Фрагмент текста:
^^^^^^^^^^^^^^^^

В последние десятилетия ни один разговор о вероятностных моделях в истории не обходится без ссылки на высказывание Шлегеля, ошибочно приписанное Пастернаком современнику немецкого романтика:
Однажды Гегель ненароком
И, вероятно, наугад
Назвал историка пророком,
Предсказывающим назад.
В этом четверостишии кроме парадокса, привлекшего столь широкое внимание, содержится еще и суждение вполне очевидное, почти банальное. Предсказывать будущее и воссоздавать прошлое — не одно и то же (потому, кстати, и кажется необычным сближение функций историка и пророка). В самом деле, историк имеет дело с огромным массивом фактов, его предельная цель — дать известным событиям «правильное» истолкование. Перед пророком с самого начала разверзается бездна, некое безвоздушное пространство, лишенное событийной конкретики. Здесь интерпретация, смысл неизбежно предшествуют фактам[9].
Именно так выглядят и обычные для нашего столетия футурологические труды. Лем переносит биографический метод (тщательное разгадывание смысла уже состоявшегося, хорошо известного, конкретного события) в область исследования будущего, причем, как видно из приводившихся высказываний писателя, он делает это совершенно продуманно и последовательно. Открывая очередную книжку Лема, читатель должен помнить, что имеет дело не с «пророком, предсказывающим назад»[10], но, напротив, — с «историком, предсказывающим будущее».

^^^^^^^^^^^^^^^^

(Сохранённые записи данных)

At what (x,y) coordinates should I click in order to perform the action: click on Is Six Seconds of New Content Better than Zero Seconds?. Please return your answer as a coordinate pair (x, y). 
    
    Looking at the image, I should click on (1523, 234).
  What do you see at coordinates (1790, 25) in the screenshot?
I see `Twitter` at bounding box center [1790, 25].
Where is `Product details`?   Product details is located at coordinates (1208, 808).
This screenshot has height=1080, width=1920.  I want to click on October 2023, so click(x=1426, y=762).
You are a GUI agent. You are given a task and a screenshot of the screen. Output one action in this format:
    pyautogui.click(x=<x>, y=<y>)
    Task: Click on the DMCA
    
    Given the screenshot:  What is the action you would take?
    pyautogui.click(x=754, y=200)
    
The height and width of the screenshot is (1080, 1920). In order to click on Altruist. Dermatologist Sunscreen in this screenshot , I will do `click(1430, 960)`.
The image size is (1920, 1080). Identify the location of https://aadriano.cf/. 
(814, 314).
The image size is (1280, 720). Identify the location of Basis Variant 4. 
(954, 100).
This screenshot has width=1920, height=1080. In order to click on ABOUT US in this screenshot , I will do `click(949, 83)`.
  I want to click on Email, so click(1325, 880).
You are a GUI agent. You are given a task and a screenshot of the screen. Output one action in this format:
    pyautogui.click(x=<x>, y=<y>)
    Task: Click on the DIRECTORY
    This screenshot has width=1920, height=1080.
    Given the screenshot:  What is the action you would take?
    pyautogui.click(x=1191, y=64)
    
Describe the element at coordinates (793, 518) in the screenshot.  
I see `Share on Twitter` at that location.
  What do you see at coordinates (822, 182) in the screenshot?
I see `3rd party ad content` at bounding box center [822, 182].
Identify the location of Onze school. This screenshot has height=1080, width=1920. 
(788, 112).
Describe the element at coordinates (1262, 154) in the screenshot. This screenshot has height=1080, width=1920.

^^^^^^^^^^^^^^^^

Задание A: Назовите всех людей, которые упомянуты во фрагменте текста по фамилии. Фамилии дайте в именительном падеже.
Задание B: Перепишите дословно часть фрагмента текста, начиная со слов «В этом четверостишии» и заканчивая словами «неизбежно предшествуют фактам[9].».

Решение задания A: Шлегель, Пастернак, Гегель, Лем

Решение задания B:
В этом четверостишии кроме парадокса, привлекшего столь широкое внимание, содержится еще и суждение вполне очевидное, почти банальное. Предсказывать будущее и воссоздавать прошлое — не одно и то же (потому, кстати, и кажется необычным сближение функций историка и пророка). В самом деле, историк имеет дело с огромным массивом фактов, его предельная цель — дать известным событиям «правильное» истолкование. Перед пророком с самого начала разверзается бездна, некое безвоздушное пространство, лишенное событийной конкретики. Здесь интерпретация, смысл неизбежно предшествуют фактам[9].